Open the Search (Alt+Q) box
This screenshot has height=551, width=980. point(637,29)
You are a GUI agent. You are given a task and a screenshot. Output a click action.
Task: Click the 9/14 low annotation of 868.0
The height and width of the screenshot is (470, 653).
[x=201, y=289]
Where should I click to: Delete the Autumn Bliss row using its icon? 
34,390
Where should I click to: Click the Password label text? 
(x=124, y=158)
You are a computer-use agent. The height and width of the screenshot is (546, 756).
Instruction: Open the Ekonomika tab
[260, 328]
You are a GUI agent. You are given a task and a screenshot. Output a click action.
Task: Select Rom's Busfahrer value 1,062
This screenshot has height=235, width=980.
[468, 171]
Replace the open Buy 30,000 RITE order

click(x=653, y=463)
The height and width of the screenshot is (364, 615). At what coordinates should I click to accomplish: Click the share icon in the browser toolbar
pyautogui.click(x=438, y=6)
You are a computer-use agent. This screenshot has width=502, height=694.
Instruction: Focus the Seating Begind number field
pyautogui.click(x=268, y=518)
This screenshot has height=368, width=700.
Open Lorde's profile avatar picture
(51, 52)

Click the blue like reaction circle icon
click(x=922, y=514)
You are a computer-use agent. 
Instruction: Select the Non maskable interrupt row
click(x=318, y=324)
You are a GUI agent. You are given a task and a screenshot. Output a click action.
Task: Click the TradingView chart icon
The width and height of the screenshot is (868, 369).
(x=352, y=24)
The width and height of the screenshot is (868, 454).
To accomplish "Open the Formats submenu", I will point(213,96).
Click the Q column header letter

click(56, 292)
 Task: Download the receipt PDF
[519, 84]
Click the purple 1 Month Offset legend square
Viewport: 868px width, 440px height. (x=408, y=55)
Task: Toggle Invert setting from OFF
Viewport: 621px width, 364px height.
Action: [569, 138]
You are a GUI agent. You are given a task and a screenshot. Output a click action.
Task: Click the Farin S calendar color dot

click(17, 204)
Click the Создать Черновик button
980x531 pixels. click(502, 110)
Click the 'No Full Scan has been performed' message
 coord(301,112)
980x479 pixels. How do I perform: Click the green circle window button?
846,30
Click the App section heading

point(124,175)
◇ ◇ ◇ ◇ ◇ ◇ ◇
# [TASK BRIEF]
Output all of the records exactly, with nothing omitted.

# [PROBLEM SOLUTION]
Open the Search (Alt+Q) box
This screenshot has height=551, width=980. point(637,29)
You are a GUI agent. You are given a task and a screenshot. Output a click action.
Task: Click the 9/14 low annotation of 868.0
The height and width of the screenshot is (470, 653).
[x=201, y=289]
Where should I click to: Delete the Autumn Bliss row using its icon? 
34,390
Where should I click to: Click the Password label text? 
(x=124, y=158)
You are a computer-use agent. The height and width of the screenshot is (546, 756).
Instruction: Open the Ekonomika tab
[260, 328]
You are a GUI agent. You are given a task and a screenshot. Output a click action.
Task: Select Rom's Busfahrer value 1,062
This screenshot has height=235, width=980.
[468, 171]
Replace the open Buy 30,000 RITE order

click(x=653, y=463)
The height and width of the screenshot is (364, 615). At what coordinates should I click to accomplish: Click the share icon in the browser toolbar
pyautogui.click(x=438, y=6)
You are a computer-use agent. This screenshot has width=502, height=694.
Instruction: Focus the Seating Begind number field
pyautogui.click(x=268, y=518)
This screenshot has height=368, width=700.
Open Lorde's profile avatar picture
(51, 52)

Click the blue like reaction circle icon
click(x=922, y=514)
You are a computer-use agent. 
Instruction: Select the Non maskable interrupt row
click(x=318, y=324)
You are a GUI agent. You are given a task and a screenshot. Output a click action.
Task: Click the TradingView chart icon
The width and height of the screenshot is (868, 369).
(x=352, y=24)
The width and height of the screenshot is (868, 454).
To accomplish "Open the Formats submenu", I will point(213,96).
Click the Q column header letter

click(56, 292)
 Task: Download the receipt PDF
[519, 84]
Click the purple 1 Month Offset legend square
Viewport: 868px width, 440px height. (x=408, y=55)
Task: Toggle Invert setting from OFF
Viewport: 621px width, 364px height.
Action: [569, 138]
You are a GUI agent. You are given a task and a screenshot. Output a click action.
Task: Click the Farin S calendar color dot

click(17, 204)
Click the Создать Черновик button
980x531 pixels. click(502, 110)
Click the 'No Full Scan has been performed' message
 coord(301,112)
980x479 pixels. How do I perform: Click the green circle window button?
846,30
Click the App section heading

point(124,175)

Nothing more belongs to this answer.